From the Guidelines
The management of hyponatremia should prioritize addressing the underlying cause, with fluid restriction and correction of serum sodium levels tailored to the severity and duration of the condition, as well as the patient's volume status, with the goal of correcting serum sodium at a rate of 4-6 mEq/L per 24-hour period, not to exceed 8 mEq/L per 24-hour period to prevent osmotic demyelination syndrome 1.
Key Considerations
- For mild to moderate hyponatremia (sodium >125 mEq/L) without symptoms, addressing the underlying cause is the primary approach, which may involve discontinuing offending medications, treating SIADH, or managing heart failure or cirrhosis.
- Fluid restriction to 800-1000 mL/day is often the first-line treatment for euvolemic hyponatremia, while for hypovolemic hyponatremia, isotonic saline (0.9% NaCl) should be administered to restore volume.
- In hypervolemic states, fluid restriction and loop diuretics like furosemide 20-40 mg IV or PO are indicated.
- For severe symptomatic hyponatremia (sodium <125 mEq/L with neurological symptoms), 3% hypertonic saline should be given at 100-150 mL over 10-20 minutes, which can be repeated 2-3 times until symptoms improve.
Correction Rates and Monitoring
- The correction rate should not exceed 8-10 mEq/L in the first 24 hours and 18 mEq/L in 48 hours to prevent osmotic demyelination syndrome.
- Regular monitoring of serum sodium levels is essential during treatment to ensure appropriate correction rates and prevent complications.
Specific Guidance for Cirrhosis
- Mild hyponatremia (Na 126-135 mEq/L) in cirrhosis without symptoms does not require specific management apart from monitoring and water restriction 1.
- Water restriction to 1,000 mL/day and cessation of diuretics is recommended in the management of moderate hyponatremia (120-125 mEq/L), and a more severe restriction of water intake with albumin infusion is recommended for severe hyponatremia (<120 mEq/L) 1.
- The use of vasopressin receptor antagonists in cirrhosis can raise serum sodium during treatment, but they should be used with caution only for a short term (≤30 days) 1.
From the FDA Drug Label
Removal of excess free body water increases serum osmolality and serum sodium concentrations. All patients treated with tolvaptan, especially those whose serum sodium levels become normal, should continue to be monitored to ensure serum sodium remains within normal limits If hypernatremia is observed, management may include dose decreases or interruption of tolvaptan treatment, combined with modification of free-water intake or infusion.

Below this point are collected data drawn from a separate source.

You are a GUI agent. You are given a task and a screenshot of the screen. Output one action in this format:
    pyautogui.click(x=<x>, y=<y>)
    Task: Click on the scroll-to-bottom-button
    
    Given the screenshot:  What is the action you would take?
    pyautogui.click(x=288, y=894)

The management of hyponatremia with tolvaptan involves monitoring serum sodium levels and adjusting the dose as needed to prevent hypernatremia.
- Key considerations:
- Monitor serum sodium levels closely
- Adjust tolvaptan dose to prevent hypernatremia
- Modify free-water intake or infusion as needed 2
From the Research
Management of Hyponatremia
The management of hyponatremia involves treating the underlying cause of the condition and categorizing patients according to their fluid volume status (hypovolemic hyponatremia, euvolemic hyponatremia, or hypervolemic hyponatremia) 3.
- For most patients, the approach to managing hyponatremia should consist of treating the underlying cause.

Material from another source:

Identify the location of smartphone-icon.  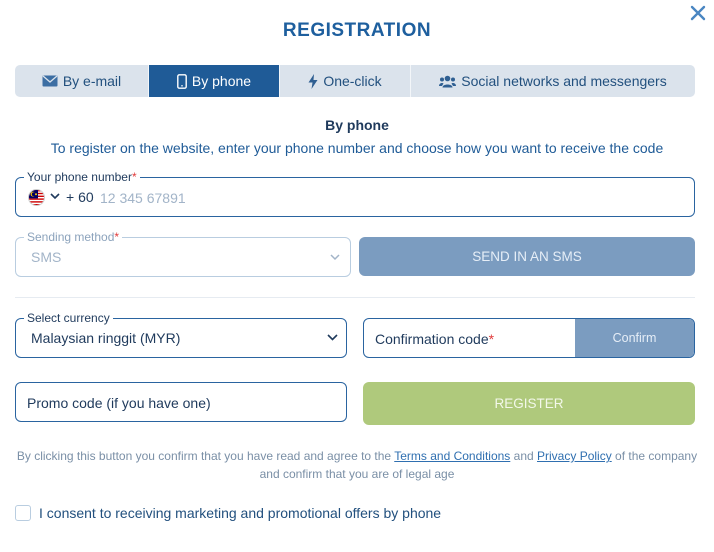
(182, 81).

- Urea and vaptans can be effective treatments for the syndrome of inappropriate antidiuresis and hyponatremia in patients with heart failure, but have adverse effects 3.
- Severely symptomatic hyponatremia (with signs of somnolence, obtundation, coma, seizures, or cardiorespiratory distress) is a medical emergency and should be treated with bolus hypertonic saline to reverse hyponatremic encephalopathy by increasing the serum sodium level by 4 mEq/L to 6 mEq/L within 1 to 2 hours but by no more than 10 mEq/L (correction limit) within the first 24 hours 3, 4.
Treatment Methods
The principles of fluid restriction, which is the mainstay of management of all types of hypotonic hyponatremia, should be clearly understood and followed 5.

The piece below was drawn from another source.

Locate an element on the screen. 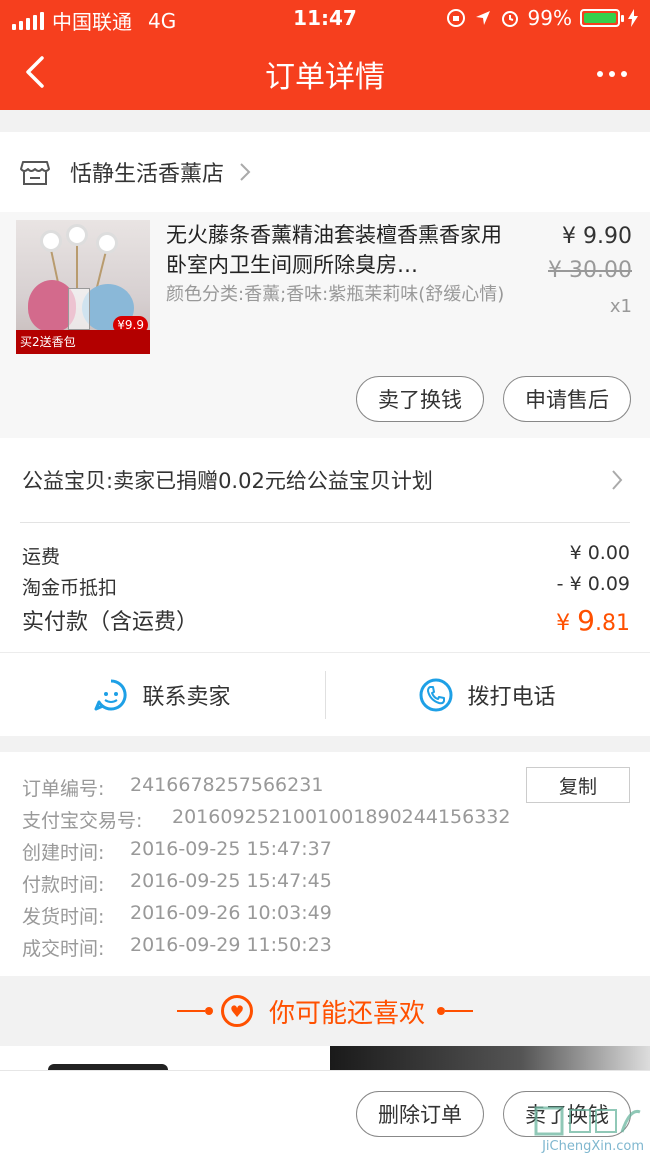 This screenshot has width=650, height=1156. coin-row: 淘金币抵扣 - ¥ 0.09 is located at coordinates (326, 586).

- Treatment methods specific to various categories of hyponatremia are available.
- The indications and risks of these treatments should also be well understood.
- Rapid correction of chronic hypotonic hyponatremia may lead to osmotic demyelination syndrome, which has severe clinical manifestations, and may lead to permanent neurological disability or death 5, 4.
Clinical Practice Guidelines
The European Society of Intensive Care Medicine (ESICM), the European Society of Endocrinology (ESE) and the European Renal Association-European Dialysis and Transplant Association (ERA-EDTA) have developed clinical practice guidelines on the diagnostic approach and treatment of hyponatremia 6.
- The guidelines focus on patient-positive outcomes and on providing a useful tool for clinicians involved in everyday practice.
- The use of vasopressin receptor antagonists (VRA) is also discussed, which can induce urinary dilution with an aquaresis that leads to an increase in serum sodium concentration 7.